__Task to complete__.
In the data, find each line where the word "agent" appears and list that line.

__Available data__.
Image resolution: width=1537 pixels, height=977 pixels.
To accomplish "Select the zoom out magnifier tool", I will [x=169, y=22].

* * *

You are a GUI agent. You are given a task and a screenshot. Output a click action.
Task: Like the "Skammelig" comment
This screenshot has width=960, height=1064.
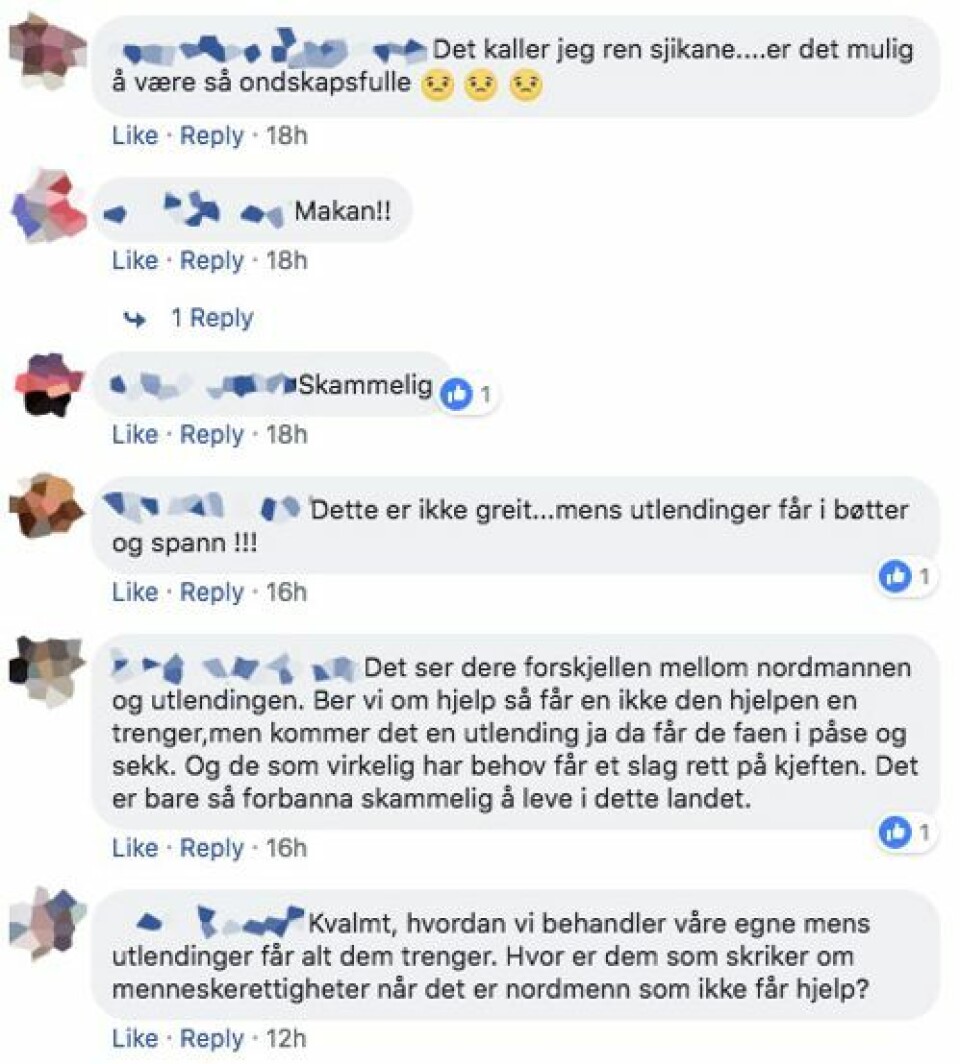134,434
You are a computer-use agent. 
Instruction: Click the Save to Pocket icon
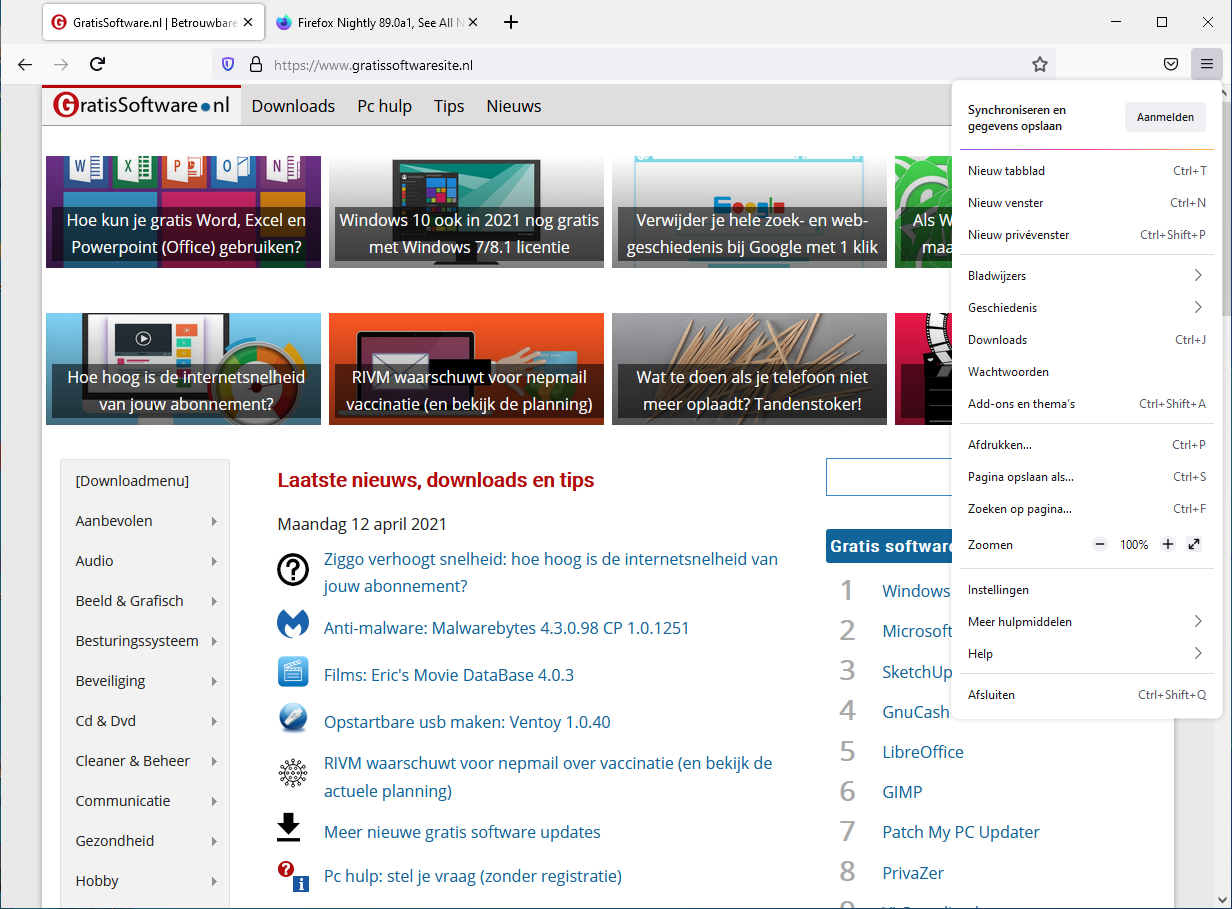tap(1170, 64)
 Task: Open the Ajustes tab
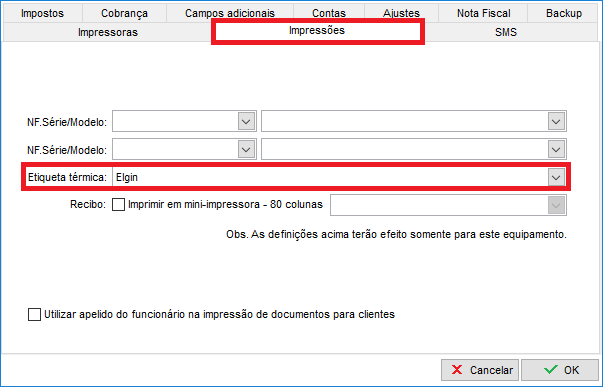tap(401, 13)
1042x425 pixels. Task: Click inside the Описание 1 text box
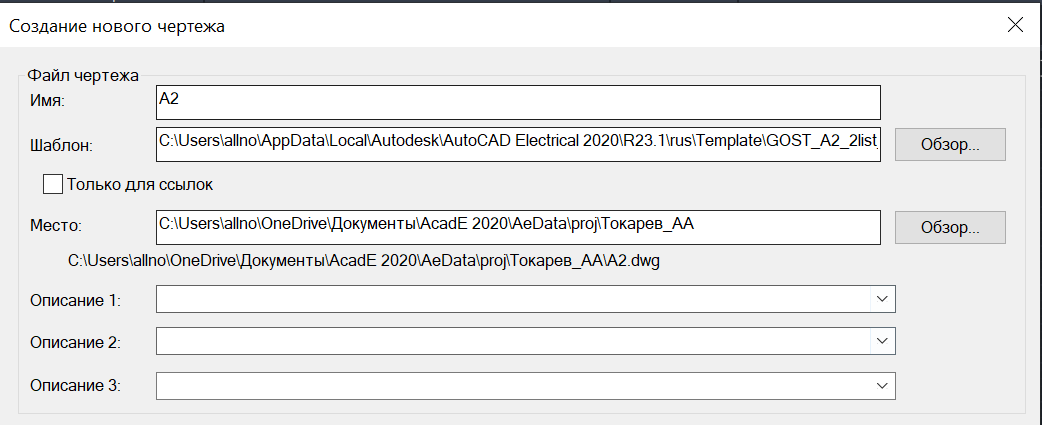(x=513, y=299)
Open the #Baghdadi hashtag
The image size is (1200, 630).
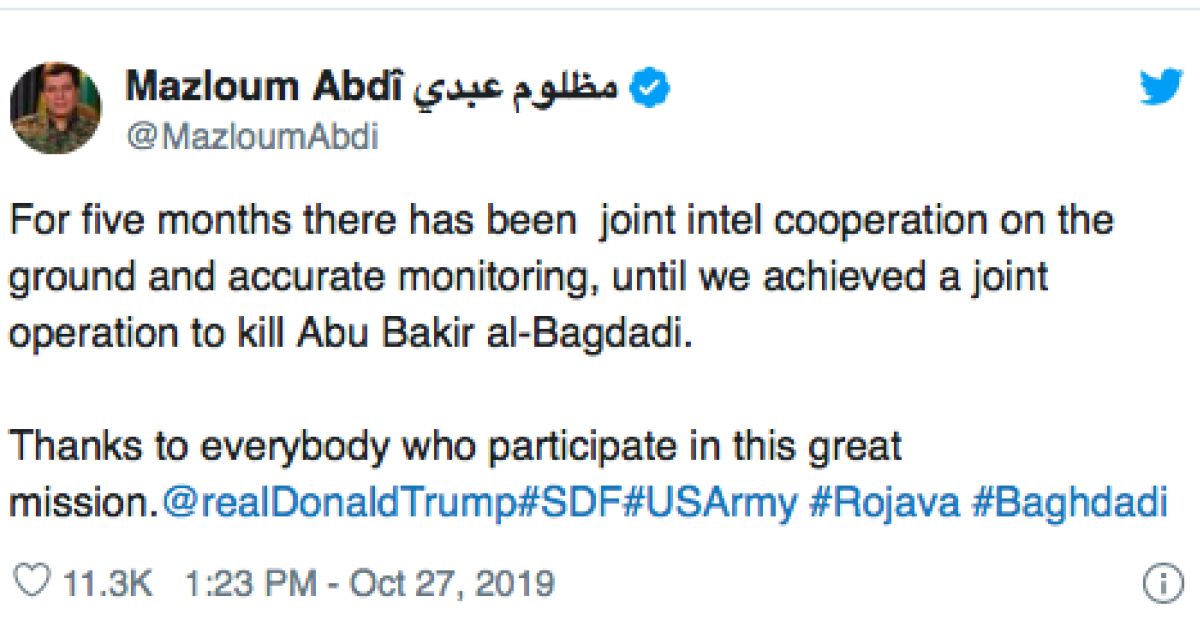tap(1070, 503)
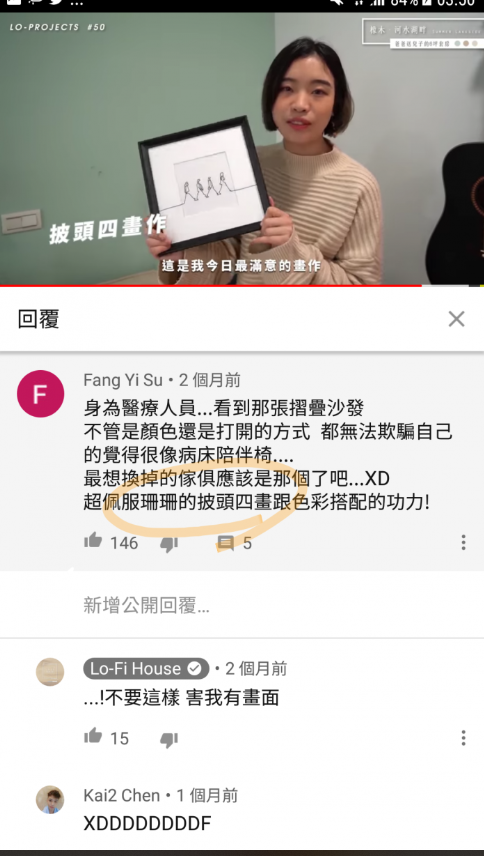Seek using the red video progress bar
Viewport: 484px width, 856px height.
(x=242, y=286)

__Reply to the task__.
You are a GUI agent. You are given a task and a screenshot. Output a click action.
You are a computer-use agent. 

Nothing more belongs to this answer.